**Activity:** All entries below are to be set down again exactly as given.

**Exercise data:**
===============

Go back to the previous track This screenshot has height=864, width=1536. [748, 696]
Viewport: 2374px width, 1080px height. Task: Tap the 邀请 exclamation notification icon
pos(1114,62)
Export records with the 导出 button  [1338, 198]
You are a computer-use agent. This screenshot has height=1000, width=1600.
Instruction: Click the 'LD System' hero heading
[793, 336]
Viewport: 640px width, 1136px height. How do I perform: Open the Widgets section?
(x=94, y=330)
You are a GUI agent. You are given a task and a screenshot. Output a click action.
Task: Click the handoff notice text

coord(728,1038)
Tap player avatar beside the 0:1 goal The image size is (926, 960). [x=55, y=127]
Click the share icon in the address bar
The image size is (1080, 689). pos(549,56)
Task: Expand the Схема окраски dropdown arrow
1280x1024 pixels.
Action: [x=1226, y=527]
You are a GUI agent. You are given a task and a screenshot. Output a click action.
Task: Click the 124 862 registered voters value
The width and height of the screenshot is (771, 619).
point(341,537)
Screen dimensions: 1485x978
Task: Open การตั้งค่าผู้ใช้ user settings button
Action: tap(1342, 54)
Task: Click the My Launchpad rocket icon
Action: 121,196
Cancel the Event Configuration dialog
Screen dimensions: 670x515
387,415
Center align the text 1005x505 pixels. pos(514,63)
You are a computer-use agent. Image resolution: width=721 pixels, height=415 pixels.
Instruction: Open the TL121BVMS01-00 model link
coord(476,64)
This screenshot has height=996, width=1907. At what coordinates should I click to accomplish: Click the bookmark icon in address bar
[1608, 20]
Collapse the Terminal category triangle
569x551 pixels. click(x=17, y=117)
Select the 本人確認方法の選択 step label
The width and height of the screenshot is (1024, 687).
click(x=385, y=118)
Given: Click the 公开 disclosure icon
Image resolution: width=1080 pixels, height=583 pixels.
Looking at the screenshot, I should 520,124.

===============

**Task solution:**
Go back to the previous track This screenshot has height=864, width=1536. [748, 696]
Viewport: 2374px width, 1080px height. Task: Tap the 邀请 exclamation notification icon
pos(1114,62)
Export records with the 导出 button  [1338, 198]
You are a computer-use agent. This screenshot has height=1000, width=1600.
Instruction: Click the 'LD System' hero heading
[793, 336]
Viewport: 640px width, 1136px height. How do I perform: Open the Widgets section?
(x=94, y=330)
You are a GUI agent. You are given a task and a screenshot. Output a click action.
Task: Click the handoff notice text

coord(728,1038)
Tap player avatar beside the 0:1 goal The image size is (926, 960). [x=55, y=127]
Click the share icon in the address bar
The image size is (1080, 689). pos(549,56)
Task: Expand the Схема окраски dropdown arrow
1280x1024 pixels.
Action: [x=1226, y=527]
You are a GUI agent. You are given a task and a screenshot. Output a click action.
Task: Click the 124 862 registered voters value
The width and height of the screenshot is (771, 619).
point(341,537)
Screen dimensions: 1485x978
Task: Open การตั้งค่าผู้ใช้ user settings button
Action: tap(1342, 54)
Task: Click the My Launchpad rocket icon
Action: 121,196
Cancel the Event Configuration dialog
Screen dimensions: 670x515
387,415
Center align the text 1005x505 pixels. pos(514,63)
You are a computer-use agent. Image resolution: width=721 pixels, height=415 pixels.
Instruction: Open the TL121BVMS01-00 model link
coord(476,64)
This screenshot has height=996, width=1907. At what coordinates should I click to accomplish: Click the bookmark icon in address bar
[1608, 20]
Collapse the Terminal category triangle
569x551 pixels. click(x=17, y=117)
Select the 本人確認方法の選択 step label
The width and height of the screenshot is (1024, 687).
click(x=385, y=118)
Given: Click the 公开 disclosure icon
Image resolution: width=1080 pixels, height=583 pixels.
Looking at the screenshot, I should 520,124.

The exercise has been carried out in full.